Reproduce verbatim the lines of the records that run from the line containing "Open the Current branch dropdown" through the line containing "Looking at the", including both of those lines.

Stored entries:
---------------

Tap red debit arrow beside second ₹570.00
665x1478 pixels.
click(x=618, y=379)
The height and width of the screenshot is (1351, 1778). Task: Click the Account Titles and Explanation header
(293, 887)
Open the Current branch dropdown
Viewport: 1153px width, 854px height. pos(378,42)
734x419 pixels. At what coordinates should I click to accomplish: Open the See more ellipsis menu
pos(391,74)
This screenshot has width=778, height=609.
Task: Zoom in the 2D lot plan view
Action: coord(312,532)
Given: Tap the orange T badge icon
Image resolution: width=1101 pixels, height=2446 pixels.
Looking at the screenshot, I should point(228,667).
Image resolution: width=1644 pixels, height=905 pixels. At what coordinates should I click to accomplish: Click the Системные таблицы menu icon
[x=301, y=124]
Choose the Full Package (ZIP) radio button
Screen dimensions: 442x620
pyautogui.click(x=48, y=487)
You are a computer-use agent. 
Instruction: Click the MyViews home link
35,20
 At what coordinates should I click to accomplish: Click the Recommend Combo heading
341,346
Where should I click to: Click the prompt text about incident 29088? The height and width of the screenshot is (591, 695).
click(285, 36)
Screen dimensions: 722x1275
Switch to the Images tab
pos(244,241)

---------------

Solution below:
Open the Current branch dropdown
Viewport: 1153px width, 854px height. pos(378,42)
734x419 pixels. At what coordinates should I click to accomplish: Open the See more ellipsis menu
pos(391,74)
This screenshot has width=778, height=609.
Task: Zoom in the 2D lot plan view
Action: coord(312,532)
Given: Tap the orange T badge icon
Image resolution: width=1101 pixels, height=2446 pixels.
Looking at the screenshot, I should point(228,667).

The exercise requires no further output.